En France, le débat sur l’ouverture du mariage à tous est vif. Si une majorité de Français est favorable à cette avancée, une minorité très mobilisée autour d’une Église catholique qui surprend par son influence se fait entendre. Avec plusieurs centaines d’autobus mis gratuitement à disposition des manifestants, dont la plupart venaient de province, elle a su inonder les rues de familles nombreuses et bien peignées. La réplique des partisans de ce mariage fut conséquente, mais moins nombreuse. Les Français manifestent volontiers contre, rarement en faveur.
De la rue, la contestation est naturellement relayée en chambre législative. Avec plusieurs dérapages homophobes à son actif, la droite parlementaire française lutte d’arrache-pied. Et face à elle, Christiane Taubira, garde des sceaux (ministre de la Justice). Parfois avec calme, souvent avec rage, intelligence, patience, humour et poésie, elle répond argument après argument à la droite. Ses discours soulèvent l’enthousiasme de ses admirateurs qui ne lui connaissaient pas, il y a quelques semaines, tant de verve et de talent.

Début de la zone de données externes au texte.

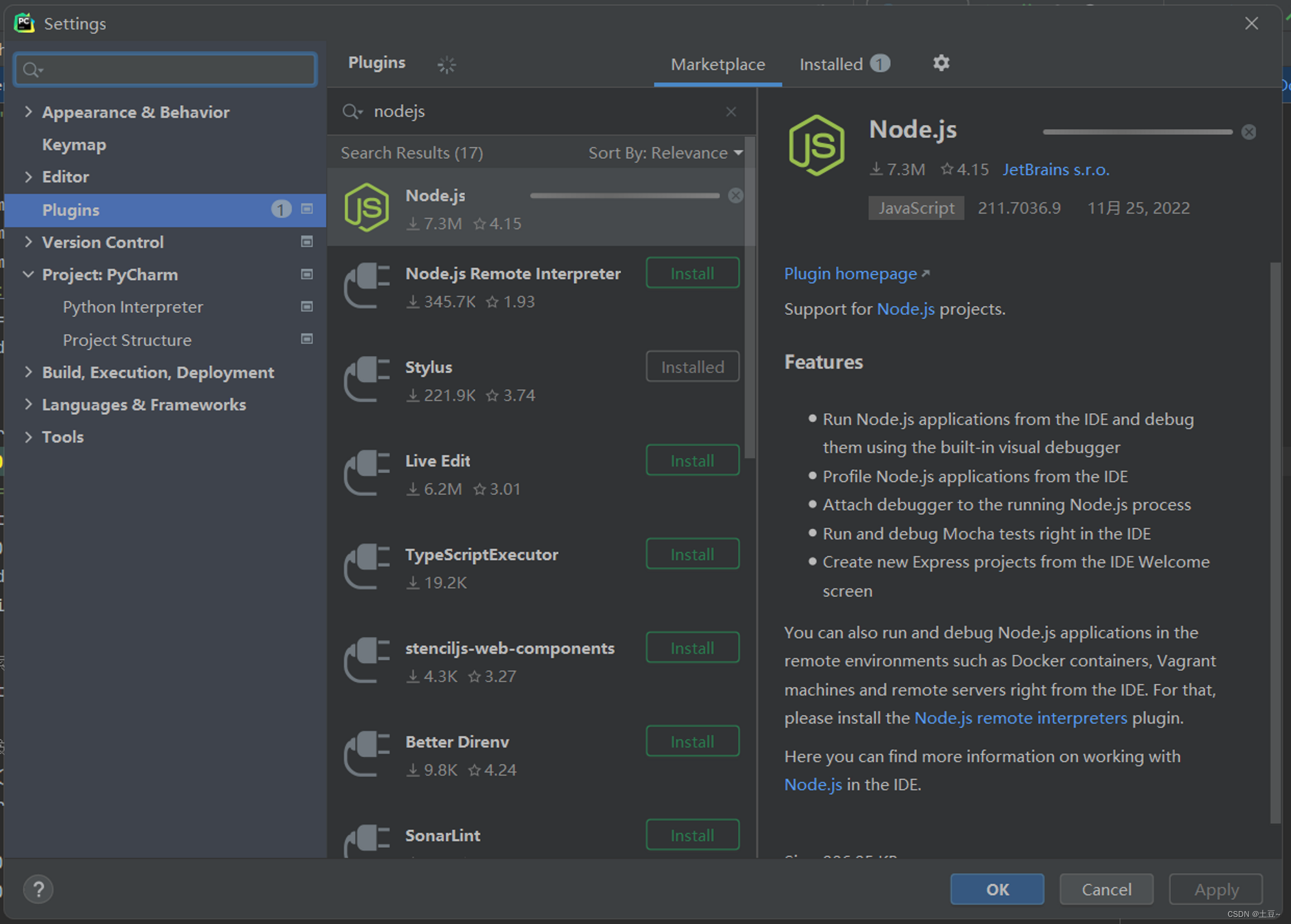Click the help question mark button
Image resolution: width=1291 pixels, height=924 pixels.
[38, 889]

Autour de la garde des sceaux, quelques jeunes élus socialistes. Erwann Binet, rapporteur de la loi, et Corinne Narassiguin. Accompagnés de Sergio Coronado, jeune député écologiste des Français de l’étranger pour l’Amérique latine. Dans la circonscription de ces deux élus, l’Argentine, la ville de Mexico, plusieurs États américains et surtout le Canada ont légiféré en faveur de l’ouverture du mariage à tous.
« Nous encourageons les comparaisons internationales en matière économique, sociale et environnementale. Pourquoi cette attitude d’ouverture serait-elle inapplicable aux questions de société? », a demandé Mme Narassiguin en pleine assemblée, pour une de ses premières interventions sur le débat.

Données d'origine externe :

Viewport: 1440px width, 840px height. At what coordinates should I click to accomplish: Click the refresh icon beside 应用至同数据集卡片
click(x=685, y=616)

La particularité de ces débats sur l’ouverture au mariage pour tous, c’est qu’ils sont suivis en permanence en vidéo par les internautes sur le site de l’assemblée nationale. Dans le même temps, les réseaux sociaux, en particulier Twitter, bruissent de ce débat. Les députés de la majorité, pour ne pas ralentir la procédure, évitent d’intervenir en séance et se défoulent sur le site de micro-blogging. Et Corinne Narassiguin, férue de nouvelles technologies, n’est pas la dernière à s’adonner à l’exercice. Elle est particulièrement présente, et même drôle, comme lorsqu’elle propose ironiquement de légiférer sur les histoires d’amour entre robots et êtres humains, pour moquer une opposition qui voit dans cette loi un « changement de civilisation contre nature ».

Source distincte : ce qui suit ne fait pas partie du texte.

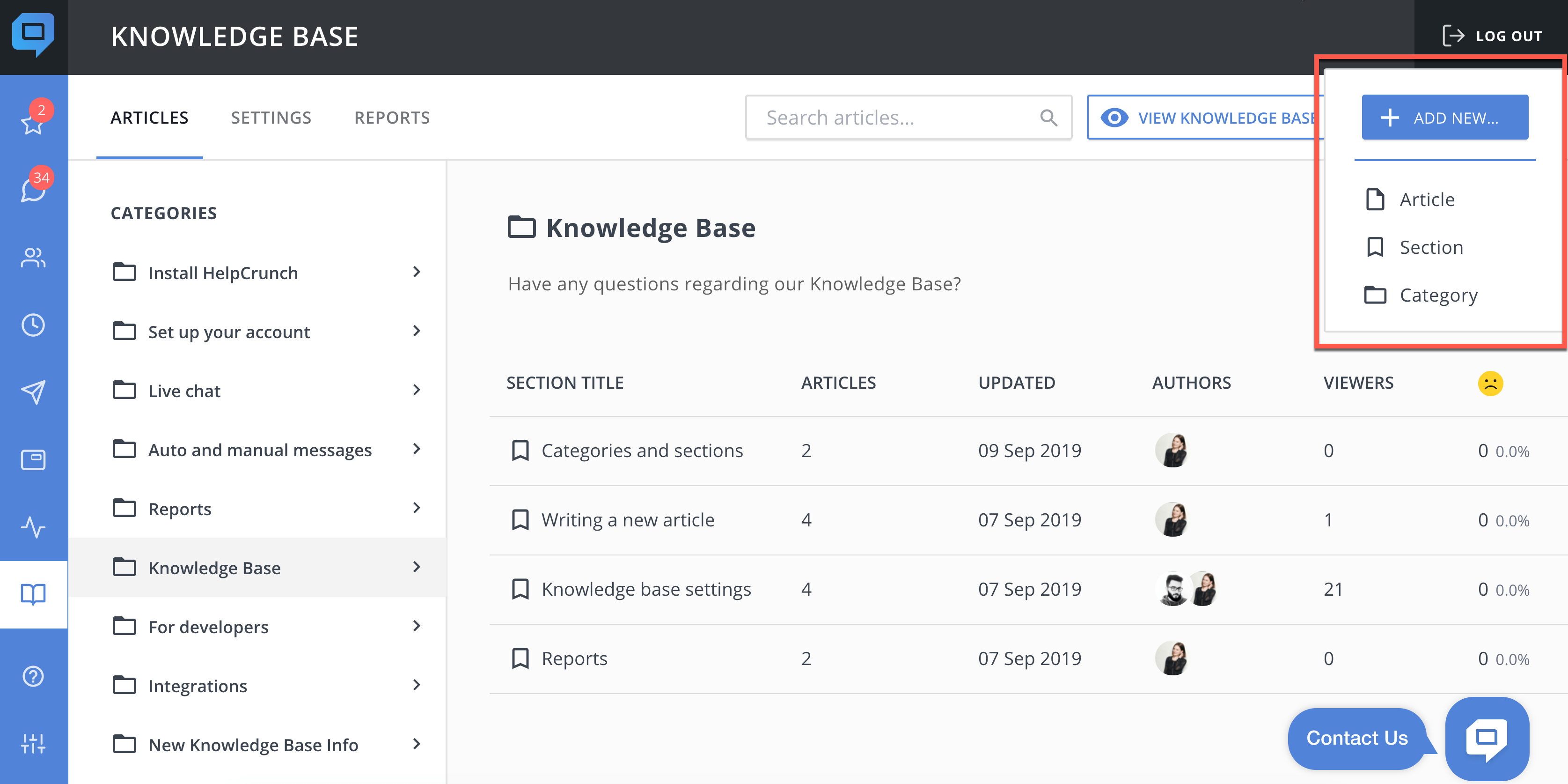The width and height of the screenshot is (1568, 784).
Task: Choose Category from Add New menu
Action: click(1438, 296)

Pour tenir les heures et les nuits de débats, le secret de Corinne Narrassiguin, c’est « le café et le jus d’orange ».
Au moment de l’impression de cet article, la loi devrait être sur le point d’être votée. Avant d’entrer en vigueur, elle devra être validée par le Sénat, puis probablement par le conseil constitutionnel, si l’opposition décide d’y faire appel. Entretemps, Corinne Narassiguin aura plus de temps pour dormir un peu et visiter sa très grande circonscription. Elle devrait être à Toronto le 2 mars pour rencontrer les Français autour d’un brunch.
Elle leur dira sans doute ce qu’elle répète souvent à propos des Français vivant à l’étranger : « Je veux montrer que nous sommes un levier sur lequel la France peut s’appuyer dans la mondialisation actuelle, que nous avons des choses à dire en tant que Français de l’étranger ».